UNESCO has designated 2019 as the International Year of Indigenous Languages. I currently live in Treaty 6 Territory, which is the traditional homeland of the Cree, the Dene, and the Metis, among others. (Use this website to find out whose territory you reside on if you are unaware already – or use it to look up familiar places!) I’ve been learning bits and pieces of the Cree language for several years now and I want to make accelerated effort at it this year of all years. I’m lucky that several of my staff members are Cree language learners and we have opportunities to try to learn and to use it in the work place. These are living languages so it’s important to use them; languages shape how we describe and see the world. I want to highlight some resources and sources of information about Indigenous languages, and encourage people to learn and use Cree.

As a historian, I’m fascinated by delving into the history of languages like Cree; I often use historical sources as a lens through which I view a topic I’m learning about. I’ve written before about people like Peter Erasmus and other Old Timers, people both from Cree-speaking cultures and not, who all commonly spoke Cree as a lingua franca in this territory in the 19th century.

The oldest book I personally own is a copy of Father Albert Lacombe’s Cree-French dictionary. I bought it from a book seller at the American Bison Society Conference in 2016 in Banff. I find the materiality of this book fascinating. Before it came into my possession, it was rebound (it has an English-language spine) and spent time in a library (it has a call number on the spine too), I think in British Columbia. Pasted in the back, there’s a pair English-language newspaper articles from the 1970s about the preservation of the Cree language and also Father Lacombe’s life. (I didn’t realize that his mother was half-Anishinaabe?)

One of my favourite details about the book is that someone at some point in its history has trimmed the edges and written in the letters of each section for ease of reference. It’s clear from the condition of the book that it was well-used.

This book had a clear audience and purpose; it was to teach prospective missionaries the Cree language so they could better convert and minister to Indigenous peoples. It only goes one way: translating French concepts into Cree. That’s reflected in the introduction. It is a book of its time, and it is trying to share knowledge of Cree people with an audience that already has a lot of preconceived notions about them.

For those who can’t read French, this page and the one following reads something to the effect of:

The Savage Languages / The Wild Languages

A lot has been written and spoken of the savage languages of North America. Some souls, who see themselves capable of judging everything, and deciding on questions outside of their competencies, have poorly appreciated savage languages. This new group of Indian-ologists, having spent a little bit of time among the Indians and after gathering a certain number of words, often very poorly written, have come to believe that these dialects are nothing more than inarticulate, truncated debris, almost unintelligible, and that they are not real languages. Others, in contrast, are better appreciators and are in a better state of judging (and we place missionaries in the first rank of these), after long studies and several years passed among the savage tribes, and have recognized that the poor child of the prairies and the woods have a regular language, intelligible and not without its beauty, with which they can transmit with sounds all that takes place in their soul. Even more than that, the savage, in speaking his language, speaks it correctly from a young age, and he is amazed to hear someone make the least grammatical mistake…. Savage languages in general are rich in vocabulary and in grammatical forms. In their complex structures, we find the grandest order and a most regular methodology.

### Data
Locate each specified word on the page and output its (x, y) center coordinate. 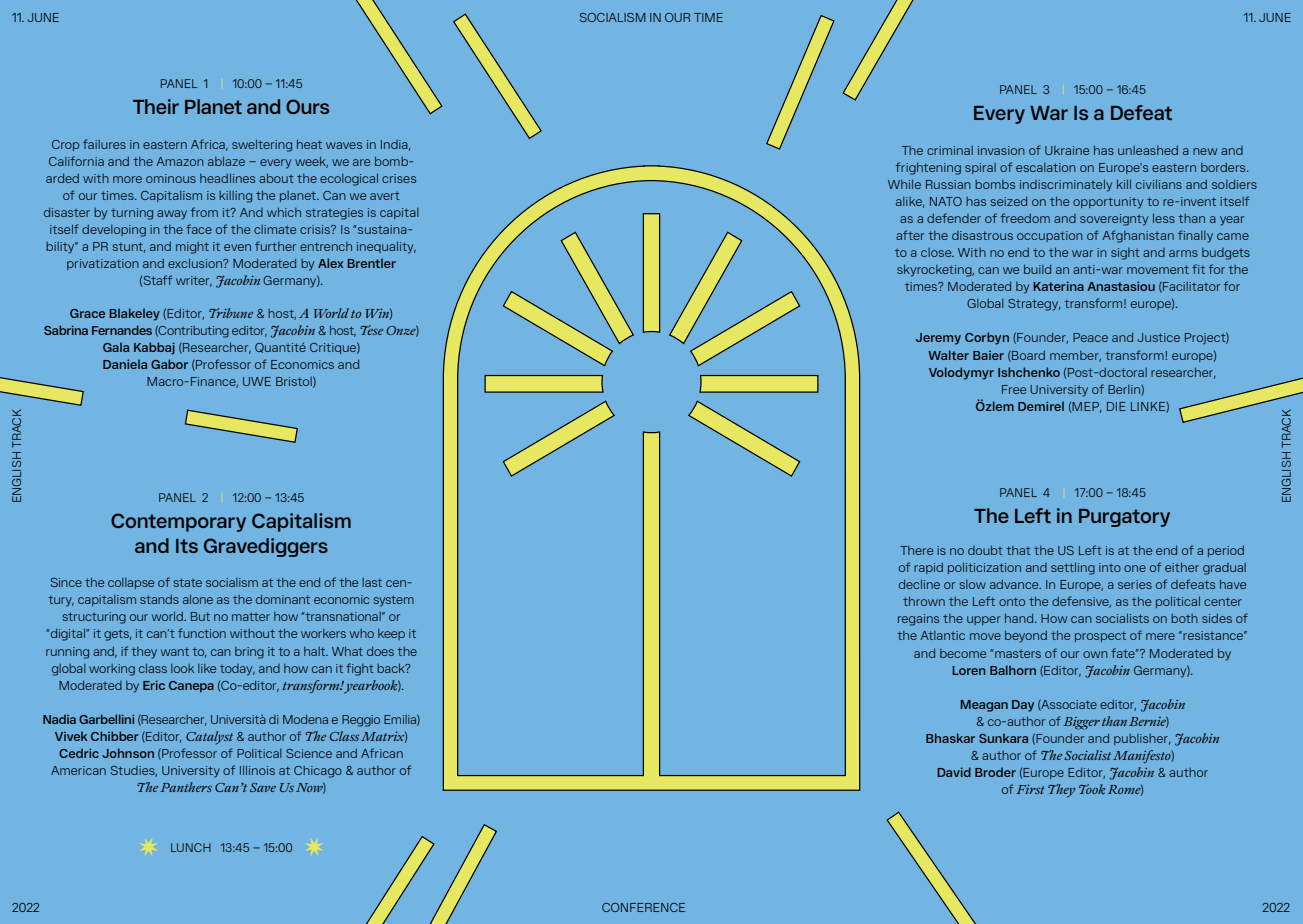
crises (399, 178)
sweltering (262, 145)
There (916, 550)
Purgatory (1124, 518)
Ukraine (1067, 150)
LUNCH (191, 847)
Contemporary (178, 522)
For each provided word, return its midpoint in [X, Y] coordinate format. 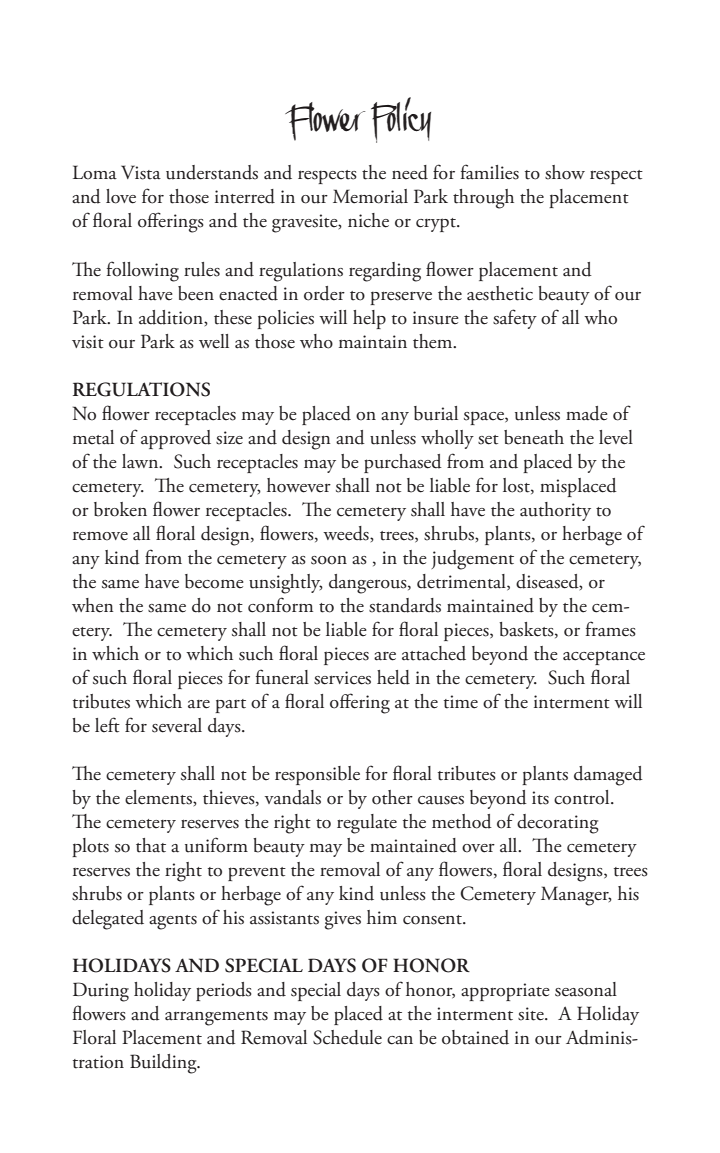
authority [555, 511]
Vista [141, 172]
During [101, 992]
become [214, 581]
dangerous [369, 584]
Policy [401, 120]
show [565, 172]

### Tasks to carry out
A: In the post on learning Cree, where and when did the writer buy the copy of Father Albert Lacombe's Cree-French dictionary?
B: Print the part of the post on learning Cree from "The oldest book" to "mother was half-Anishinaabe?)".
C: Write what comes next in the post on learning Cree, picking up after its last sentence.

### Solved problems
A: From a book seller at the American Bison Society Conference in 2016 in Banff.

B:
The oldest book I personally own is a copy of Father Albert Lacombe’s Cree-French dictionary. I bought it from a book seller at the American Bison Society Conference in 2016 in Banff. I find the materiality of this book fascinating. Before it came into my possession, it was rebound (it has an English-language spine) and spent time in a library (it has a call number on the spine too), I think in British Columbia. Pasted in the back, there’s a pair English-language newspaper articles from the 1970s about the preservation of the Cree language and also Father Lacombe’s life. (I didn’t realize that his mother was half-Anishinaabe?)

C:
Father Lacombe was fluent in both Cree and Blackfoot as well as French, but he was speaking to an audience that had to be convinced that First Nations actually had language, and that it was a complex one with its own beauty. That is, uh… quite a low bar for baseline knowledge.

Lacombe seems to quite admire Cree and favorably compares it to French:

La langue des Cris est belle, riche et peut-être la plus facile de toutes les langues sauvages de l’Amérique du Nord. On peut dire que le cris est pour le Nord-Ouest ce que le français est pour les pays civilisés.

The language of the Cree is beautiful, rich, and perhaps the easiest of all of the savage languages of North America. One could say that Cree is to the North-West what French is for civilized countries.

Lacombe in his introduction scatters about Cree words, and occasionally gets a dig in at the English. In a footnote explaining the origin of the name of the Saskatchewan River:

Ce mot est défiguré par les Anglais et ne veut rien dire en cris. Il faudrait : Kisiskatchiwan, courant rapide.

This word has been disfigured by the English and doesn’t mean anything in Cree. You should use Kisiskatchiwan, swift current.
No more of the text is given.